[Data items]
[Start of section]
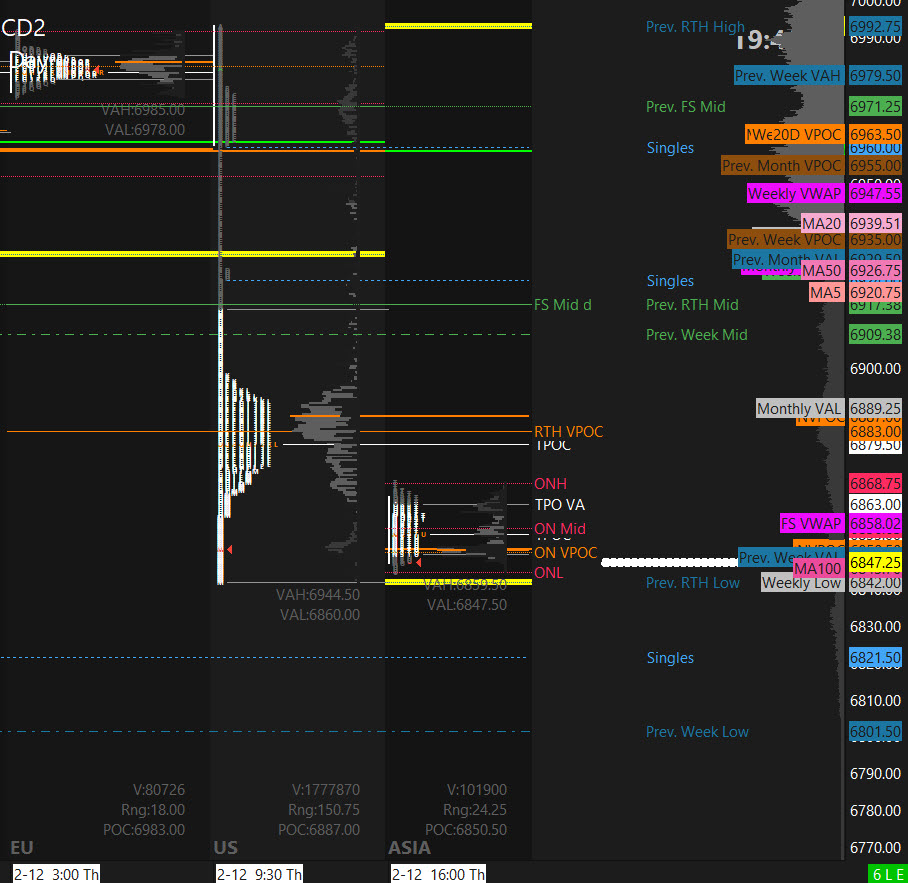908x883 pixels.
Task: Select the 2-12 9:30 Th time marker
Action: pyautogui.click(x=259, y=874)
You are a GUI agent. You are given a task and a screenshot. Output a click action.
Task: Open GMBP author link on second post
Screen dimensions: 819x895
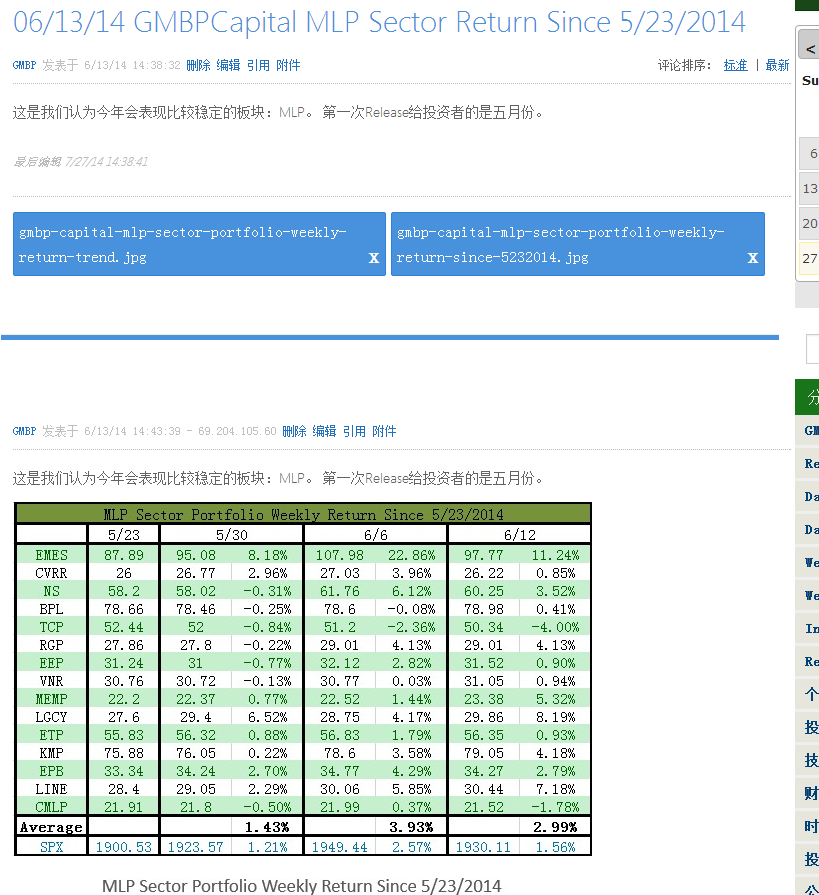[24, 431]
[End of section]
*Activity*
Write out exactly, and only, the lines from the line holding "Task: Open GMBP author link on second post" through the end of the data, inclusive, without any pictures.

*Answer below*
Task: Open GMBP author link on second post
Screen dimensions: 819x895
[24, 431]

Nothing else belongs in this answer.